*Source text:*
Using 301 URL Tracker when migrating from classic ASP websites to Umbraco (Updated!)

When we migrate our customers old websites from Classic ASP to Umbraco we often get the problem with missing URLs, and sometimes the SEO ranking drops badly.

The best way to handle this is to use the excellent Umbraco package 301 URL Tracker from InfoCaster.

The purpose of the 301 URL Tracker package, is to create some SEO friendlyness. Search engines crawl your website and store links to all pages within your website.

But this is when you have a functionally Umbraco-setup. And to get http://mywebsite.com/about.asp to automatically redirect with 301-response to http://mywebsite.com/about-us/ you have to do some tweaks.

This is how we do it:

  1. Install the 301 URL Tracker package.
  2. Install URL Rewrite Module from Microsoft.
  3. Add new IIS URL-rewrite rule to redirect from about.asp to about.aspx (Only to get Umbraco to pick it up since it does not handle classic ASP.)
  4. Set up a 301-rule in the package, use RegEx or map page by page.
  5. Youre done!

Step 1, Download an install the 301 URL Tracker package

Use either the repository or downlad it here.


Step 2, Install URL Rewrite Module

Install the URL Rewrite Module in your IIS (you can install it from Web Plattform Installer).


Step 3, Add this to the URL-rewrite rules in your IIS

urlrewrite-iis-ny.PNG

This is inbound rewrite rule in IIS is to convert the *.asp extension to a *.aspx. Only to get Umbraco to handle it. The /redirects/ destination is virtual, so that we can use it later.


Step 4, Set up rules for the 301-responses in the package

Log on to Umbraco backend, and go to the 'Settings' section. Right-click on 301 URL Tracker in the menu on the left and 'Create'. Choose the node that you wish to redirect to.

301urltracker4.PNG

Ok, here comes the tricky part, you can either choose to use a RegEx rule to redirect everything to the root node. Or you can map page by page for best SEO effect. If our case, we map page by page like this:

301urltracker5.PNG

We have now set up a rule that redirects the old http://mywebsite.com/about.asp to http://mywebsite.com/redirects/about.aspx and then again redirected with the 301-status back to the new existing node http://mywebsite.com/about-us/.

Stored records
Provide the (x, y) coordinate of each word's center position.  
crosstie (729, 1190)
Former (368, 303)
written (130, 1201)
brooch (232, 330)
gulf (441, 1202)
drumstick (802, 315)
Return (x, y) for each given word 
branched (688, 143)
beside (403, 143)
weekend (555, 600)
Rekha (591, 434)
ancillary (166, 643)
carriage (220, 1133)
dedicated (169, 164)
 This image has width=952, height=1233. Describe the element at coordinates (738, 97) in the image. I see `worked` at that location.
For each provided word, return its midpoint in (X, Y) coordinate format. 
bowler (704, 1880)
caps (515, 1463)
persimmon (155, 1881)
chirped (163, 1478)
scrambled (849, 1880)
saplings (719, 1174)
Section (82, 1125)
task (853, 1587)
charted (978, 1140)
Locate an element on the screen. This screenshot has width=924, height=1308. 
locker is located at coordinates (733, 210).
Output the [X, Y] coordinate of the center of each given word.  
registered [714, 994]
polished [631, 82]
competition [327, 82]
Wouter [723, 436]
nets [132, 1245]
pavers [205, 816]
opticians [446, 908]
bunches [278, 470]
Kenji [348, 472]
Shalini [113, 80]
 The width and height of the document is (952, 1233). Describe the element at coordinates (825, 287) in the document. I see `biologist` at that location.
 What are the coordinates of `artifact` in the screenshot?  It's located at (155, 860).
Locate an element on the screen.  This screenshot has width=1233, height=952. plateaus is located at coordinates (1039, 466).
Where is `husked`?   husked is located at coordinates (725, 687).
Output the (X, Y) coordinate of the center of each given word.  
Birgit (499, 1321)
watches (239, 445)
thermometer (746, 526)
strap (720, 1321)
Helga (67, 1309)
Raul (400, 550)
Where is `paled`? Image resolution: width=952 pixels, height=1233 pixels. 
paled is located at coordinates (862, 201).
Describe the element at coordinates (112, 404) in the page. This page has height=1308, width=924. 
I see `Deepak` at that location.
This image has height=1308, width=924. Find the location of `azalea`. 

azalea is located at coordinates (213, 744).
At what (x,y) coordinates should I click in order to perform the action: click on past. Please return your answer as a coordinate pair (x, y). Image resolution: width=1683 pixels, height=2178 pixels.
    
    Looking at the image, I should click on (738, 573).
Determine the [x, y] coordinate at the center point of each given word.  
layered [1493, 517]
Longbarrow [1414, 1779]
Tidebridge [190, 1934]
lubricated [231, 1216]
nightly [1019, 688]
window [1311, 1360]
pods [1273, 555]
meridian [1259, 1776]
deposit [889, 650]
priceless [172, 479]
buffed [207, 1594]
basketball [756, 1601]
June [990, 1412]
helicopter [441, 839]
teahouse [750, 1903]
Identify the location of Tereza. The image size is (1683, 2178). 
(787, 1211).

*Problem A:* Transcribe the part of the 301 URL Tracker post that starts with "When we migrate" and goes on through "ranking drops badly.".
*Problem B:* In the 301 URL Tracker post, what does step 2 say to install?
Nothing in the listing is needed for this work.

*Task result A:*
When we migrate our customers old websites from Classic ASP to Umbraco we often get the problem with missing URLs, and sometimes the SEO ranking drops badly.

*Task result B:* The URL Rewrite Module from Microsoft.